**Exercise**:
Look below for the line that has "従業員相談への対応のヒント (121, 1525)". Set down the lines from there through the line that has "現場疲弊 (46, 2180)", exactly as written.
=== Data provided ===
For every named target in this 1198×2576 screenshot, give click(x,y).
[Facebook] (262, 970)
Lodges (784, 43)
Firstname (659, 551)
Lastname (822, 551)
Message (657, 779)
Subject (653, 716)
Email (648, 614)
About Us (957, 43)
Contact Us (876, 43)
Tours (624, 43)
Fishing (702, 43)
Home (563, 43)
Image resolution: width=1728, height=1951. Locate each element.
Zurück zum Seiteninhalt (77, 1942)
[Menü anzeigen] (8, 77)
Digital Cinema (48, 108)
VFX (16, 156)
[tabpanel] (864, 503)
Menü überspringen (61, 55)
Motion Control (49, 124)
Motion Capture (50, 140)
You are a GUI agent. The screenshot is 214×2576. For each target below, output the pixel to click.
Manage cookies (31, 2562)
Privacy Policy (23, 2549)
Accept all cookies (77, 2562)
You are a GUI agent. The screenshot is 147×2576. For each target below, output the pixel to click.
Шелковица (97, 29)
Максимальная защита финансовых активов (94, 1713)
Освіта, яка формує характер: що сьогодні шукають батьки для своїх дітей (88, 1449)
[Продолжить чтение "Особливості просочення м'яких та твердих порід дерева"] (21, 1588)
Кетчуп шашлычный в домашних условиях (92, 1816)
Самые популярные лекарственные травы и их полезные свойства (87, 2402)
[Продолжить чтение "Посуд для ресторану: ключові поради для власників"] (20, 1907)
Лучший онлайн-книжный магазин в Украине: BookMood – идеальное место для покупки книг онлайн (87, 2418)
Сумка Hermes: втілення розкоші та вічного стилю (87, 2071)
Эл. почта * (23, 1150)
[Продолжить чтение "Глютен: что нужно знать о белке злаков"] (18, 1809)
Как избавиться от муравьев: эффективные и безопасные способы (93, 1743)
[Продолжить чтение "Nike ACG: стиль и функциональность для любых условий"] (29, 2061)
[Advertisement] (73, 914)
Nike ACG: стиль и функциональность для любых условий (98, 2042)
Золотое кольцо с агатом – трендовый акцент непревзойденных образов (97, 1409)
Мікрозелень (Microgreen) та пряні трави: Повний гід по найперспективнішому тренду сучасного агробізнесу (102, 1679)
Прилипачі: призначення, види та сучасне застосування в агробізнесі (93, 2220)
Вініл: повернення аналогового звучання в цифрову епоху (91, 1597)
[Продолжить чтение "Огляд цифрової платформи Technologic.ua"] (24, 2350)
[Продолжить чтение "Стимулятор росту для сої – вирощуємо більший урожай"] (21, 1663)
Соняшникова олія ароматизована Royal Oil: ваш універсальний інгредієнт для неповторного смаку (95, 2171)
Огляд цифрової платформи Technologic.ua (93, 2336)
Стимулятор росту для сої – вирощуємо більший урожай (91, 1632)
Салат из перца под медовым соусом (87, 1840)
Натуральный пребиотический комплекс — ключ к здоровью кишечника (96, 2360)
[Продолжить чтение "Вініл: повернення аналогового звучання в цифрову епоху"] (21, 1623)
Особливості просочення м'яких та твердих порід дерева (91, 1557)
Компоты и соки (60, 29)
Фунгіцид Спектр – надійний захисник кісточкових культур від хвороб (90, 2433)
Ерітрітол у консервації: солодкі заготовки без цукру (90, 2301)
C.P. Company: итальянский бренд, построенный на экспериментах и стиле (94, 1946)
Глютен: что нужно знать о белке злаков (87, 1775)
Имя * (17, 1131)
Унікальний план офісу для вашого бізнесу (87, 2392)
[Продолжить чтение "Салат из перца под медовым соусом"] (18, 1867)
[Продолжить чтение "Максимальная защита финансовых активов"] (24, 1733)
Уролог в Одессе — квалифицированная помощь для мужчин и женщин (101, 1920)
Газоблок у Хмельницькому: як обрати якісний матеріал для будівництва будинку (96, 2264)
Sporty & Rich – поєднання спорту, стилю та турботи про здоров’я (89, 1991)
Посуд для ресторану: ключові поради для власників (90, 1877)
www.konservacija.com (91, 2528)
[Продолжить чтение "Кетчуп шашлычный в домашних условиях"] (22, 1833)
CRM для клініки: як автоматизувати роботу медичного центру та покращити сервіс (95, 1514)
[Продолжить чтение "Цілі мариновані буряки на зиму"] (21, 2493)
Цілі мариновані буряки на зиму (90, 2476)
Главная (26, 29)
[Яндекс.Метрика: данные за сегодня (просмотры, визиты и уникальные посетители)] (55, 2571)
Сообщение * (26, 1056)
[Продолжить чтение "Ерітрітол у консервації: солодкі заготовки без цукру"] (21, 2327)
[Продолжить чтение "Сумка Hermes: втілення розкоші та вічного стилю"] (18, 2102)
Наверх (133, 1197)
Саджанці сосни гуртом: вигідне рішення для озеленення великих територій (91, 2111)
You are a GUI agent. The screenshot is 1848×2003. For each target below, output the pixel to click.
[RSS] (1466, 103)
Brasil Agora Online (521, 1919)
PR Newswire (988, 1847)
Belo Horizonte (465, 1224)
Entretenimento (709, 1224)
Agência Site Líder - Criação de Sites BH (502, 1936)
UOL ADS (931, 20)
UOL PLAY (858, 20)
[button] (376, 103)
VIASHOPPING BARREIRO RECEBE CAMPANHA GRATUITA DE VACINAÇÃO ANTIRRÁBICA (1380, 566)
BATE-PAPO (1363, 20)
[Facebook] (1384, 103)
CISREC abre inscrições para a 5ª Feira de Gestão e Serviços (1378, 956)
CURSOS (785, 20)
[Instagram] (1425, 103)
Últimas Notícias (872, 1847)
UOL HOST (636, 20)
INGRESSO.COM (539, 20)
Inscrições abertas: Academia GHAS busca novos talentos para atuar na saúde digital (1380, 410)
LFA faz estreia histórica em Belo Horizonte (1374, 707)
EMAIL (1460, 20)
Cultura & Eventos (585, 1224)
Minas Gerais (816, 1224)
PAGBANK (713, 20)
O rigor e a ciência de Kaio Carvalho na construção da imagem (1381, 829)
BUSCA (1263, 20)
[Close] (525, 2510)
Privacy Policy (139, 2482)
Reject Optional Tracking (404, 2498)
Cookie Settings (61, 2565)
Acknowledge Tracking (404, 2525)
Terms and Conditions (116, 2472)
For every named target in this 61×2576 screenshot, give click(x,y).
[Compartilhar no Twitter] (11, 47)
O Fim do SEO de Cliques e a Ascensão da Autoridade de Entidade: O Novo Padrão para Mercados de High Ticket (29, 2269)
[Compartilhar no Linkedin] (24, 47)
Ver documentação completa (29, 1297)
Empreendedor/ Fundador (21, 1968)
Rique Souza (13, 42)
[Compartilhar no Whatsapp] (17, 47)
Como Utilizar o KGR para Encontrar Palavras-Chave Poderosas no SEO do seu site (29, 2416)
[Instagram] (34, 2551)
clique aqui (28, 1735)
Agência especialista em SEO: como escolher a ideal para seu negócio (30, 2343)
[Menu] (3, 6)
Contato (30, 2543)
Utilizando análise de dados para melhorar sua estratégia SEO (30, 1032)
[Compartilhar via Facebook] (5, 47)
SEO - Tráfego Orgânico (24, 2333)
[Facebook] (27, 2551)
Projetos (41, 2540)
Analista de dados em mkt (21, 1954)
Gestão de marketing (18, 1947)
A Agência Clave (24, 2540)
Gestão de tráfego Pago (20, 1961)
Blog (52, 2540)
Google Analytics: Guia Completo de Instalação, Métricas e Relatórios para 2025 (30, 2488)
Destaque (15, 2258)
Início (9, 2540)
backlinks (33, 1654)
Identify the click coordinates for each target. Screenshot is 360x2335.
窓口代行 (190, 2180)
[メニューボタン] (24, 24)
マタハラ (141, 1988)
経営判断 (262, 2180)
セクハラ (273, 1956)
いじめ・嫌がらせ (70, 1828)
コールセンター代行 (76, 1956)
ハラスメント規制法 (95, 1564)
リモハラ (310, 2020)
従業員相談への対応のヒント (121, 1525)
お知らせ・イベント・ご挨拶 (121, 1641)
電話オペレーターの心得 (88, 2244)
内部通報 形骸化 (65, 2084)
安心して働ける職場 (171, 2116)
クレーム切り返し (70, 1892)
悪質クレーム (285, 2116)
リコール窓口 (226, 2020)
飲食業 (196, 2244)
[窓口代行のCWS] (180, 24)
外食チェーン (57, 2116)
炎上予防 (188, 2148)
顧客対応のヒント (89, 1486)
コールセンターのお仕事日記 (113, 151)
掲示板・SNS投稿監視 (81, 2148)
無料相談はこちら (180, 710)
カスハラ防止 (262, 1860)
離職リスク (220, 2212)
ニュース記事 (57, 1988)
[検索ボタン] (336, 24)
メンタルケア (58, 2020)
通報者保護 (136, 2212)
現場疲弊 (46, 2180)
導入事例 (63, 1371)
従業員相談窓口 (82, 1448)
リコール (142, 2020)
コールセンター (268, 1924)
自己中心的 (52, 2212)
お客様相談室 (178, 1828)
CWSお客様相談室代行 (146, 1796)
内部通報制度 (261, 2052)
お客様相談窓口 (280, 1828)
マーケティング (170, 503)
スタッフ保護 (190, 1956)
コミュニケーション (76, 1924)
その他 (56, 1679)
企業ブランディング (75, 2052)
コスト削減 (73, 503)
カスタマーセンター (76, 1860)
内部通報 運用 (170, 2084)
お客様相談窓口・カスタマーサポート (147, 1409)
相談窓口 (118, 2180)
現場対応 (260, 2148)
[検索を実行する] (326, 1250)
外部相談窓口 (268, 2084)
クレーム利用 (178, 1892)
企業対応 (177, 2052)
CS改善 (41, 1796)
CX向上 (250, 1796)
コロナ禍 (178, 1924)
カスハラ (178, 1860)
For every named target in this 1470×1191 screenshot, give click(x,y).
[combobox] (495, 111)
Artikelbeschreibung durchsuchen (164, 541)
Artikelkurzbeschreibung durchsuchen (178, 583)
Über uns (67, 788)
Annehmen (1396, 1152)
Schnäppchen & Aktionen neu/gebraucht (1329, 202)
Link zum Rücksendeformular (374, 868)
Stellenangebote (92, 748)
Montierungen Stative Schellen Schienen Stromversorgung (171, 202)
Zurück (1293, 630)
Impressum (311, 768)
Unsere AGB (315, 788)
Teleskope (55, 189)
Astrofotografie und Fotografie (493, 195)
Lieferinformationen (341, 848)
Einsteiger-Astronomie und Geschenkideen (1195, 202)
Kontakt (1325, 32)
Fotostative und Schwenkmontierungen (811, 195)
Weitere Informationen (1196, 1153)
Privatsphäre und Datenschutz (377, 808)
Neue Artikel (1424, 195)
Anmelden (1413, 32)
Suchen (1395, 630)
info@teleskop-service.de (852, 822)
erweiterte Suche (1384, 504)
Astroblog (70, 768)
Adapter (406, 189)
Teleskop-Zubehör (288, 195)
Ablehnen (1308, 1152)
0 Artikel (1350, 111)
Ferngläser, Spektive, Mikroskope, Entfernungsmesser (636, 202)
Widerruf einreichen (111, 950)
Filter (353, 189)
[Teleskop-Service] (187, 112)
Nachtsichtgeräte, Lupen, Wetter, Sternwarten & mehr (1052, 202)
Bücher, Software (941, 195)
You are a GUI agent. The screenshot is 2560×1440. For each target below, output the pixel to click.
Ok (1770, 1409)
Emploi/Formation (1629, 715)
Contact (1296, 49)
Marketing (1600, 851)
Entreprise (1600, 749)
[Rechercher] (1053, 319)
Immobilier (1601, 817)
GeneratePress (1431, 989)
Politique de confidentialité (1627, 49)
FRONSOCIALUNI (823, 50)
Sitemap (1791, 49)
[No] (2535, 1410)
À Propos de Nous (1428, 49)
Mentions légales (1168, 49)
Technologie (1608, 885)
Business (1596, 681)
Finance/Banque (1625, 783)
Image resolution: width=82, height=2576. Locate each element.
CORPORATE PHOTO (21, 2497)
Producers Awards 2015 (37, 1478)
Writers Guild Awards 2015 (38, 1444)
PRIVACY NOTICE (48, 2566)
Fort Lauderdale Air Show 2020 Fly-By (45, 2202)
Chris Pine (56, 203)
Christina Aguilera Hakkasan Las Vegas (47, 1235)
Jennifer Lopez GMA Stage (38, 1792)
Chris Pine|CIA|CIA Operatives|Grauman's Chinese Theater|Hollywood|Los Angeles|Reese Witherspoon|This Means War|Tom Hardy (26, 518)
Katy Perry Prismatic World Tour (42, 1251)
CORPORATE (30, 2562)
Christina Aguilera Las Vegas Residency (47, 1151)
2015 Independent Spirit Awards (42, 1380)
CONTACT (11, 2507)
===
**Result**:
従業員相談への対応のヒント (121, 1525)
お知らせ・イベント・ご挨拶 (121, 1641)
電話オペレーターの心得 (88, 2244)
内部通報 形骸化 (65, 2084)
安心して働ける職場 (171, 2116)
クレーム切り返し (70, 1892)
悪質クレーム (285, 2116)
リコール窓口 (226, 2020)
飲食業 (196, 2244)
[窓口代行のCWS] (180, 24)
外食チェーン (57, 2116)
炎上予防 (188, 2148)
顧客対応のヒント (89, 1486)
コールセンターのお仕事日記 (113, 151)
掲示板・SNS投稿監視 (81, 2148)
無料相談はこちら (180, 710)
カスハラ防止 (262, 1860)
離職リスク (220, 2212)
ニュース記事 (57, 1988)
[検索ボタン] (336, 24)
メンタルケア (58, 2020)
通報者保護 (136, 2212)
現場疲弊 (46, 2180)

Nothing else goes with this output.